Redevelopment just one of goals for Eggerts group

Civic Pride

By: Lea Kahn
   Editor’s note: The following is part of a continuing series identifying various civic groups around Lawrence. The series runs the fourth Thursday of every month.
   The Eggerts Crossing neighborhood is tucked away in the southwest corner of Lawrence Township, a stone’s throw from the U.S. Army National Guard Armory on Eggert Crossing Road and across the woods from Ewing Township border.
   For many years, the streets in Eggerts Crossing were unpaved. There were no sidewalks for the children to walk to school. Many houses had begun to deteriorate in the neighborhood, which is bordered by Eggert Crossing Road on the north, the Eggerts Crossing Village townhouse development on the south, Drift Avenue on the east and Ewing Township on the west.

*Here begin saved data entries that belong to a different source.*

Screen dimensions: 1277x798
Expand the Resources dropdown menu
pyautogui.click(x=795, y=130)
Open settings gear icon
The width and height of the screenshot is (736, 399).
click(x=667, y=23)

   It took lobbying by the Eggerts Crossing Civic League to ensure that the streets were paved and sidewalks were installed in the early 1980s. The civic group also lobbied the township for state and federal grants to fix up the houses.
   That is the main purpose of the Eggerts Crossing Civic League — to help people in the community and to try to improve the area, said Harold Vereen, president of the neighborhood association. The group was formed in 1949.
   "The Eggerts Crossing Civic League has a rich history of lobbying for the community," Mr. Vereen said. "Eggerts Crossing has always been an area that has suffered from neglect. Our roads were the last to be paved and the last to get curbs and sidewalks. We have always tried to get improvements made to the area."
   Today, the Eggerts Crossing Civic League is pushing for a redevelopment plan for the neighborhood. A group of Rutgers University graduate students prepared a redevelopment plan for the neighborhood as a class project and presented it to the residents last month.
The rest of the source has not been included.